Consider this example of a two-level cache:: for key in sequence: x = (lvl1[key] except KeyError: (lvl2[key] except KeyError: f(key))) # do something with x
I'm sorry, it took me a minute to understand what your example is doing. I would rather see two try..except blocks than this.
It helps to break it up more appropriately. (Also less cryptic names.) I can see PEP 8 will need some changes if this syntax is approved. for key in sequence: x = (cache1[key] except KeyError: (cache2[key] except KeyError: f(key))) # Do something with x This proposal is not about saving lines of code, and if examples are written jammed into a single line or two, and that hurts readability, they should be formatted better. It is about expressing the EAFP idiom in an expression, without giving up the useful property that the "except" clause is only evaluated when needed, not in advance. (Chris, I think that ought to go in the motivation section of the PEP.) -- Steven
On Sat, Feb 22, 2014 at 4:01 PM, Steven D'Aprano <steve@pearwood.info> wrote:
(Chris, I think that ought to go in the motivation section of the PEP.)

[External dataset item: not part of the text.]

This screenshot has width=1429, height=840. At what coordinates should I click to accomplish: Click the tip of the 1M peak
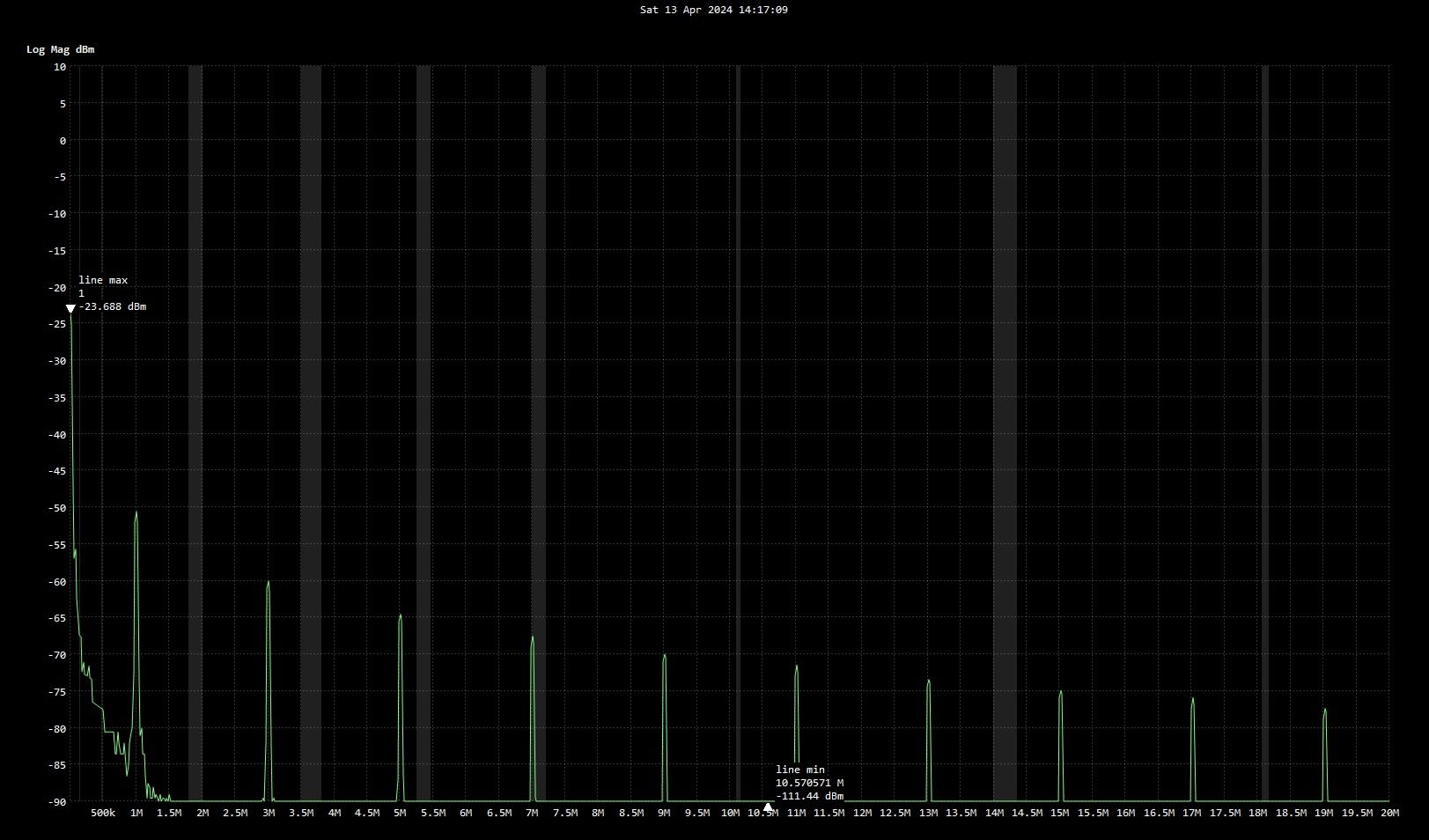(136, 512)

Added to my draft, and here's the peps diff: diff -r c52a2ae3d98e pep-0463.txt --- a/pep-0463.txt Fri Feb 21 23:27:51 2014 -0500 +++ b/pep-0463.txt Sat Feb 22 16:33:37 2014 +1100 @@ -43,6 +43,34 @@ * statistics.mean(data) - no way to handle an empty iterator +Had this facility existed early in Python's history, there would have been +no need to create dict.get() and related methods; the one obvious way to +handle an absent key would be to respond to the exception. One method is +written which signal the absence in one way, and one consistent technique +is used to respond to the absence. Instead, we have dict.get(), and as of +Python 3.4, we also have min(... default=default), and myriad others. We +have a LBYL syntax for testing inside an expression, but there is currently +no EAFP notation; compare the following:: + + # LBYL: + if key in dic: + process(dic[key]) + else: + process(None) + # As an expression: + process(dic[key] if key in dic else None) + + # EAFP: + try: + process(dic[key]) + except KeyError: + process(None) + # As an expression: + process(dic[key] except KeyError: None) + +Python generally recommends the EAFP policy, but must then proliferate +utility functions like dic.get(key,None) to enable this. + Rationale =========
Steven D'Aprano writes:
On Fri, Feb 21, 2014 at 02:04:45PM -0500, Yury Selivanov wrote:
Inconvenience of dict[] raising KeyError was solved by introducing the dict.get() method. And I think that
dct.get('a', 'b')
is 1000 times better than
dct['a'] except KeyError: 'b'
Aside from the "no need for 'get'" argument, I like the looks of the latter better, because dct.get('a', 'b') could be doing anything, while the syntax in the expression is defined by the language and says exactly what it's doing, even if read in English (obviously you have to be a Python programmer to understand that, but you don't need to be Dutch).
I don't think it is better. I think that if we had good exception-catching syntax, we wouldn't need a get method.
"get" methods do not solve the problem, they are shift it.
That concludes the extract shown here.